Hi,
I have deployed Consul in HA mode to a on-prem K8s cluster using helm (chart version 0.22.0) and Vault using the consul storage stanza (chart version v0.6.0)
Consul comes up fine. Vault crash loops with the following log on vault-0
Error initializing listener of type tcp: 'tls_cert_file' must be set
I then add in a cert lying around my cluster and Vault comes up, initializes, and unseals. Access to the UI then stops presenting.
the ha config looks like:
ui = true
api_addr = "https://POD_IP:8201"
listener "tcp" {
tls_disable = 0
address = "0.0.0.0:8200"
tls_key_file = "/etc/pem/af-consul-server-cert/tls.key"
tls_cert_file = "/etc/pem/af-consul-server-cert/tls.crt"

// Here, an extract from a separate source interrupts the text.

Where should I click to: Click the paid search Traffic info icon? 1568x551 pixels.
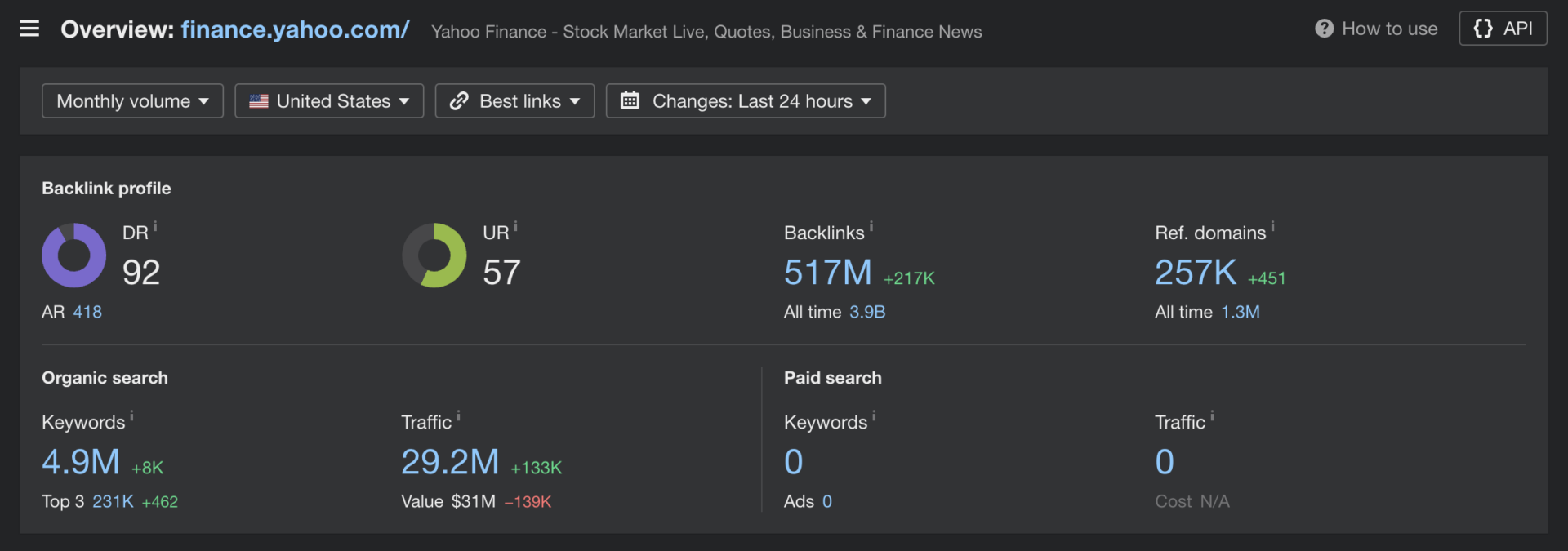coord(1212,416)
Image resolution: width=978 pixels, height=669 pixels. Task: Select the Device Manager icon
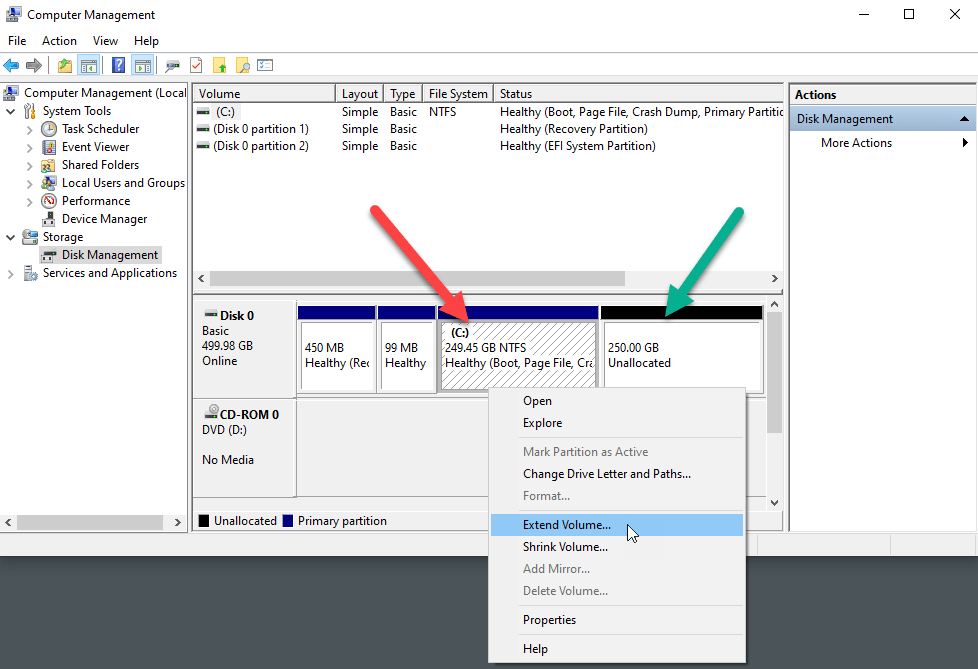click(x=49, y=219)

# cluster_address = "[::]:8201"
}
storage "consul" {
path = "vault"
address = "HOST_IP:8501"
token = "tokenxxxxx"
tls_skip_verify = "true"
scheme = "https"
# tls_ca_file = "/etc/pem/vault.ca"
}
seal "transit" {
address = "ip address to master vault"
disable_renewal = "false"
key_name = "xxxxkeyname"
mount_path = "transit/"
tls_skip_verify = "true"
}
service_registration "kubernetes" {}
Is anyone able to provide some guidance?